Exercise set:
**1)** The forum post about missing soil values in a coastal species distribution model includes a line of R code that removes objects. List every object name passed to rm() in that line.
**2)** Translate this sentence from the forum post about missing soil values into Spanish: "Is there any methodology for predicting/filling these NA areas on my raster data?"
**3)** Decide whether each statement agrees with the forum post about missing soil values. Answer yes or no for each, and quote the words from the post that settle it.
(a) After filtering, the dataset contains 70 occurrences.
(b) In the elevation layer, the occurrence points appear to be in the ocean.
(c) The code aggregates the cropped soil layers by a factor of 10.

I'm working with a dataset of tree species which are mostly found along coastal areas in Southeast Asia in order to produce a species distribution model to look for novel surveying sites in New Guinea. After filtering the data to remove spatial/temporal/geographic biases, I have a rather small dataset of 70 occurences, and when I run the data in biomod2 (or ecospat) in R, 45/70 of my occurences are removed due to NA in my ISRIC soil data layers (phh2o, N, silt).
For a visual, you can see in qgis my occurence points which occur on land in my elevation layer (light green), but appear to be in the ocean in my soil layer (gray). occurence points on mapmore occurence points on map.
Is there any methodology for predicting/filling these NA areas on my raster data? How have other people handled working with soil data in coastal areas?
I have already made sure my data is aligned, cropped, and projected properly. I have also thought to just reduce my dataset to only using the occurence points in presence areas, by running an ensemble of small models (Breiner 2015, 2018). But, I am still worried how representative the model will be if I have to exclude many occurence points in coastal areas.
Any thoughts or suggestions would be much appreciated!
`# 2013 WDC Soils
#load soils --------
filelist_temp <- list.files(path = "map/", full.names = TRUE)
soil30 <- rast(filelist_temp)
res(soil30)
ext(soil30)
cec1k <- rast("C:/intsia/cec_0-5cm_mean_1000.tif")
#reproject via bilinear interpolation
cec <- project(cec1k, soil30)
res(cec)
ext(cec)
#stack soils
soil <- c(cec, soil30)
#crop to sea extent
soil_crp <- crop(soil, e.bij)
#aggregate
soil5 <- aggregate(soil_crp, fact=5, fun = "mean", progress="text")
rm(soil, cec, cec1k, soil30, soil_crp)
#check crs
crs(soil5[[1]]) == crs(wind5[[1]]) #true
#check ext
ext(soil5[[1]]) == ext(wind5[[1]]) #true`

Given data:
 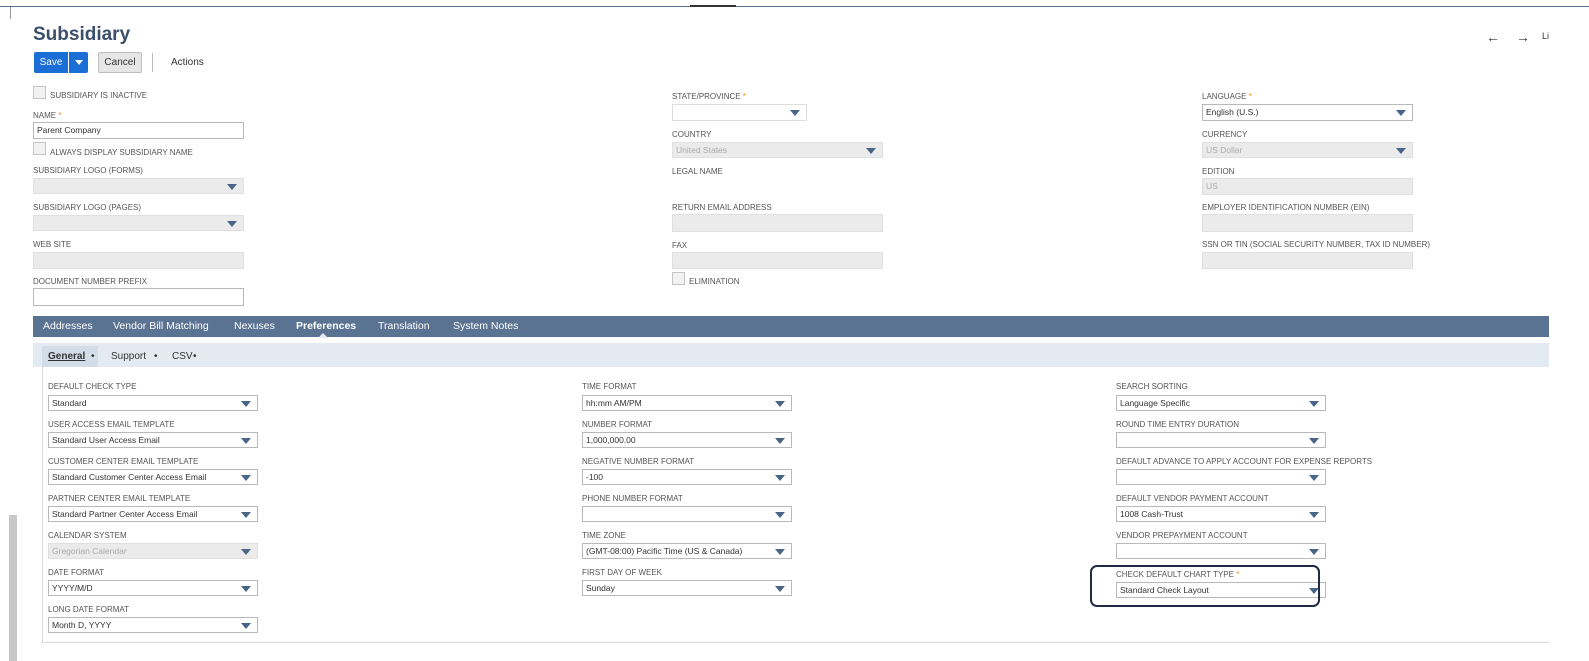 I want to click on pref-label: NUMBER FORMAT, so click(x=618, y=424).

Exercise answers:
**1)** soil, cec, cec1k, soil30, soil_crp

**2)** ¿Existe alguna metodología para predecir/rellenar estas áreas con NA en mis datos ráster?

**3)**
(a) Yes: "I have a rather small dataset of 70 occurences"
(b) No: "occur on land in my elevation layer (light green), but appear to be in the ocean in my soil layer (gray)"
(c) No: "soil5 <- aggregate(soil_crp, fact=5, fun = "mean", progress="text")"